**Problem**: Repeat the lines beginning at the one with "You are a GUI" and running to the end of the material, keeping the first and last of them, exactly as they appear.

**Data supplied**:
----------

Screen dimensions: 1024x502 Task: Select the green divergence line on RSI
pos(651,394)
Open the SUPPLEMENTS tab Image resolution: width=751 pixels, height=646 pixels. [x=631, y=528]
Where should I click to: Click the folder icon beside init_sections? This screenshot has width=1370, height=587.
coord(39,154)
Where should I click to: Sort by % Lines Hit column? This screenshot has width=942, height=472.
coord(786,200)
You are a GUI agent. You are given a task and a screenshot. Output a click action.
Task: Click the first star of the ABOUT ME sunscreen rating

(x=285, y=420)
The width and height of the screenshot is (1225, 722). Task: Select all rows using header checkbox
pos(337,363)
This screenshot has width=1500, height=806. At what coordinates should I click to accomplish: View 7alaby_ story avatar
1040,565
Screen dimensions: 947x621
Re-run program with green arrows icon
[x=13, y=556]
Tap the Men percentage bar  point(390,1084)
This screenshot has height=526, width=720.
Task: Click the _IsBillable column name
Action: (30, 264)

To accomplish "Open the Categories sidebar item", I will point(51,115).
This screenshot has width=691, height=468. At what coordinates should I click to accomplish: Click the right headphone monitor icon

----------

**Response to the exercise**:
You are a GUI agent. You are given a task and a screenshot. Output a click action.
Task: Click the first star of the ABOUT ME sunscreen rating

(x=285, y=420)
The width and height of the screenshot is (1225, 722). Task: Select all rows using header checkbox
pos(337,363)
This screenshot has width=1500, height=806. At what coordinates should I click to accomplish: View 7alaby_ story avatar
1040,565
Screen dimensions: 947x621
Re-run program with green arrows icon
[x=13, y=556]
Tap the Men percentage bar  point(390,1084)
This screenshot has height=526, width=720.
Task: Click the _IsBillable column name
Action: (30, 264)

To accomplish "Open the Categories sidebar item", I will point(51,115).
This screenshot has width=691, height=468. At what coordinates should I click to accomplish: Click the right headphone monitor icon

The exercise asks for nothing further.